## [WORK INSTRUCTION]
Retyped exactly and without pictures, the lines from the one with "The width and" through the end of the listing must form the entire answer.
(RECORDS begins)
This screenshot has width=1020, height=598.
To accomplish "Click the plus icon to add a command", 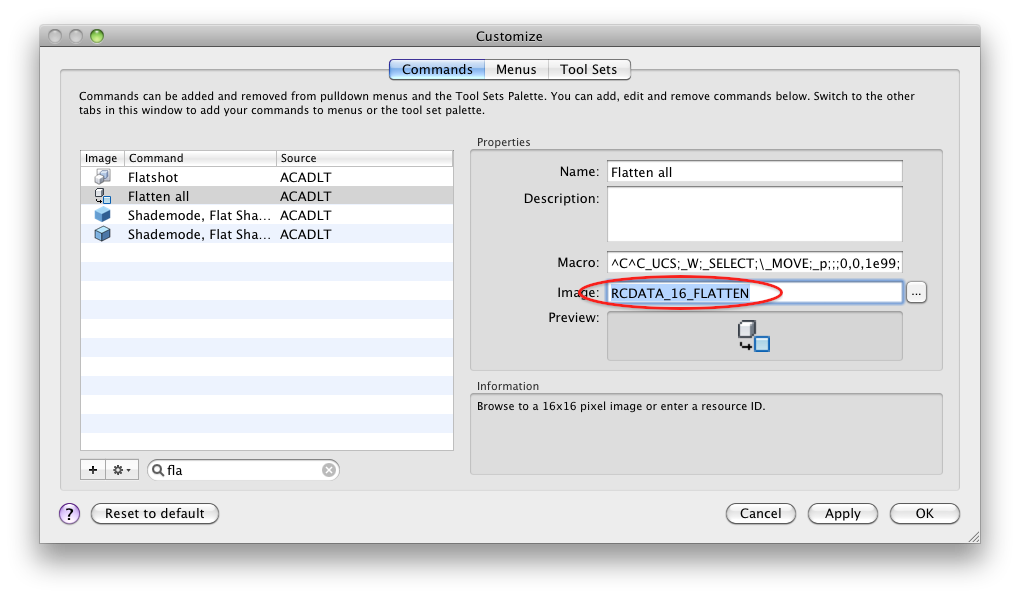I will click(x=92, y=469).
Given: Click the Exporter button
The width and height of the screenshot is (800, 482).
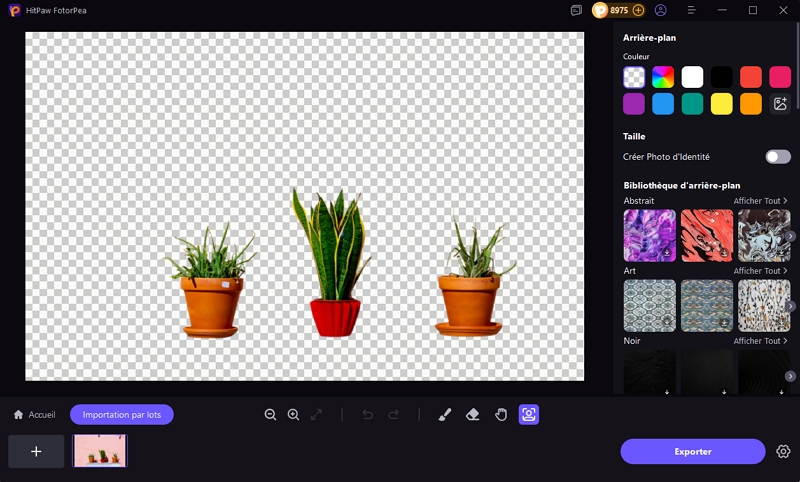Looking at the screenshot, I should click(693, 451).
(RECORDS ends)
## [SOLUTION TO THIS EXERCISE]
The width and height of the screenshot is (800, 482).
Looking at the screenshot, I should click(693, 451).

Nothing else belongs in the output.